Il ne sera libéré qu'à l'été 1947, et se retirera dans sa maison de Plettenberg dans des conditions de solitude absolue, après avoir été exclu de la Chambre allemande des juristes, privé de son poste de professeur à l'université de Berlin et même de sa bibliothèque personnelle, confisquée et mise au rencart dans des caisses abandonnées ensuite dans une usine désaffectée.
Ex captivitate salus et le Glossarium de Carl Schmitt, le Traité du rebelle d'Ernst Jünger en allemand.
Ayant retrouvé sa liberté, il reprend la rédaction de son journal. Mais il ne le fait pas comme à son habitude, en relatant la chronique de son quotidien en une écriture sténographique difficilement compréhensible. Il utilise désormais une écriture courante, en alphabet gothique, et couche sur le papier des réflexions, des questions, des conversations avec les auteurs qui lui sont les plus proches, Konrad Weiss, Ernst Jünger, Theodor Däubler, citant des textes de lettres envoyées à des personnes qui lui sont encore proches. Un journal qui remonte à 1951, délibérément écrit de manière compréhensible avec l'intention claire de le publier à l'avenir.
Il explique lui-même le sens de ce journal: "Mémoires... Mémoires d'outre tombe ; ou Mémoires de l'au-delà du dèluge (phonétique futuriste....) ; après nous le demontage... Ces mémoires ne sont que de la matière première, des esquisses de livre, des photocopies de palimpsestes... (1)".
C'est ainsi qu'est né le Glossarium. Aufzeichnungen der Jahre 1947/1951. Publié en Allemagne à titre posthume en 1991, il sera édité en Italie en 2011 par Giuffrè editore sous la houlette de Petra del Santo.

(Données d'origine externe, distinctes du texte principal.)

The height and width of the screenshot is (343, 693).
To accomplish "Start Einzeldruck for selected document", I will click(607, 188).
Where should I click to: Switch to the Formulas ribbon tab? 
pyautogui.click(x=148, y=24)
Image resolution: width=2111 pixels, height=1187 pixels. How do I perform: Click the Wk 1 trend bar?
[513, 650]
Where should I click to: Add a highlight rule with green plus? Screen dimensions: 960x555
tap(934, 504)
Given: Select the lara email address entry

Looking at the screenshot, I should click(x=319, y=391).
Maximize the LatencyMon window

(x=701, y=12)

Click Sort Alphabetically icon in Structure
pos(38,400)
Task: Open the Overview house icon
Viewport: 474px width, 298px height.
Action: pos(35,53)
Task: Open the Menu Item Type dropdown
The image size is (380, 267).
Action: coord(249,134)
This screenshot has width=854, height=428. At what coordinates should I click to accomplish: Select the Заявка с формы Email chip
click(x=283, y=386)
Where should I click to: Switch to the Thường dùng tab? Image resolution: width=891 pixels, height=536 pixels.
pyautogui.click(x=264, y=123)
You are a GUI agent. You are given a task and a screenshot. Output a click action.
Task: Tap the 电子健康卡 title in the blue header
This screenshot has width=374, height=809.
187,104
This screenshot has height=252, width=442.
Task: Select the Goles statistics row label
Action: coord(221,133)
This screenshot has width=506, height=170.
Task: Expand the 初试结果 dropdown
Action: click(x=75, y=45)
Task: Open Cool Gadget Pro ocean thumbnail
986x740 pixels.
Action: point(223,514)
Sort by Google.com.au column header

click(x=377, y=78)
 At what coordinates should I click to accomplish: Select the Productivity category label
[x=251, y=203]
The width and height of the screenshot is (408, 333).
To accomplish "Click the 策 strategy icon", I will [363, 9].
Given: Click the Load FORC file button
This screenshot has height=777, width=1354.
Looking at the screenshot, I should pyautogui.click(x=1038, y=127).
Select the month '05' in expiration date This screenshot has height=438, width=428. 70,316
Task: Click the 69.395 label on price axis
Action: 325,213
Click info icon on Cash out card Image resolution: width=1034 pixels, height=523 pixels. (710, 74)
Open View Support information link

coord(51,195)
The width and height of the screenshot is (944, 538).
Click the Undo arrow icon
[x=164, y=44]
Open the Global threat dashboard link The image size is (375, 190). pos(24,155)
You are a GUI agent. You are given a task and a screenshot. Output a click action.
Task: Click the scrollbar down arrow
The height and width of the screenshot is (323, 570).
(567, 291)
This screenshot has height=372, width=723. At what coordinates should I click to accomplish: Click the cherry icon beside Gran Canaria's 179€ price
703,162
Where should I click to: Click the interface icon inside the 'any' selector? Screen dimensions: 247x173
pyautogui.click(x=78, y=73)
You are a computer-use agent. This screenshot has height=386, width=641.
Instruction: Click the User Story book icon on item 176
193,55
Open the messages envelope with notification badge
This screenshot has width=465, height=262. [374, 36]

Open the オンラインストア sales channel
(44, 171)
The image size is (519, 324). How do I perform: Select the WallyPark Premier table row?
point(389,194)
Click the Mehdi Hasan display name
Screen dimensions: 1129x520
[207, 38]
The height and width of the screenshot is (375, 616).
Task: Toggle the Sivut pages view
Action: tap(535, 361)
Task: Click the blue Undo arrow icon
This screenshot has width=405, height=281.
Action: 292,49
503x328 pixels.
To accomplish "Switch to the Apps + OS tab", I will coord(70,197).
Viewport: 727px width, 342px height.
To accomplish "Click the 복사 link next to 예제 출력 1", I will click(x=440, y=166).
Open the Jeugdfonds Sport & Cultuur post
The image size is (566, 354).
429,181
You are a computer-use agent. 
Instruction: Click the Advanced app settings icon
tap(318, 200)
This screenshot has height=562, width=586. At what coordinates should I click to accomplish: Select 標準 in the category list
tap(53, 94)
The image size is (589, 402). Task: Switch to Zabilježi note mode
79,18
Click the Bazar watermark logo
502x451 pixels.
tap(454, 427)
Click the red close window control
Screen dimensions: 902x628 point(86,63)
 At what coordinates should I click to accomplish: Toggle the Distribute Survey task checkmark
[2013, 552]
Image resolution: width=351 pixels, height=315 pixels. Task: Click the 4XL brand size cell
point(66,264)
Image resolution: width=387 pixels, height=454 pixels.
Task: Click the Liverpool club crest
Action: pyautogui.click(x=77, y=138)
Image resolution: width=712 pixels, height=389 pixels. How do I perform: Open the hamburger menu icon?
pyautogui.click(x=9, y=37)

Il s'agit d'une œuvre grandiose, d'où émergent sa culture illimitée et la dynamique de sa recherche, orientée bien au-delà de la sphère étroite du droit, dans l'entrelacement continu avec la philosophie, la théologie et l'histoire. Il se confronte à Alberico Gentili, Bodin, Hobbes, de Tocqueville, Donoso Cortès, Kelsen, nous offrant ainsi une lecture parfois difficile en raison de l'ampleur et de la profondeur des références, mais éclairante de l'ensemble de son œuvre, révélant les raisons intimes de sa pensée, de ses convictions, de son être dans le monde de son temps. Et à partir de ces esquisses, notes et réflexions, les thèmes fondamentaux de sa recherche et de son œuvre se dessinent clairement.
Edition espagnole du Glossarium. Il n'existe pas encore de traduction française.
Ce journal confirme bel et bien la distance qu'il a toujours prises par rapport au positivisme juridique qui, avec Kelsen, prônait le rejet du "concept de souveraineté", c'est-à-dire d'une autorité placée en dehors de la norme et capable de légitimer la norme elle-même, l'activité de l'État étant réglée par des normes individuelles qui ne trouvent leur validité que dans l'horizon défini par la constitution. Comme l'explique très clairement Petra Del Santo, éditrice de l'édition italienne, dans l'introduction du livre, Schmitt rejette ces positions qui réduisent l'ordre juridique de l'État à un complexe de formules abstraites et formelles et affirme au contraire qu'une nouvelle norme trouve sa validité non pas dans une autre norme, mais dans une décision prise dans un état d'exception à partir duquel une nouvelle situation de normalité est produite de temps à autre par la décision elle-même.
Sur la guerre
Pour Schmitt, la décision politique et juridique est donc un acte de légitimité qui seul donne sens à la légalité de la simple norme dans un horizon territorial et épocal concret, afin que la communauté puisse l'accepter en y manifestant un consentement libre et spontané.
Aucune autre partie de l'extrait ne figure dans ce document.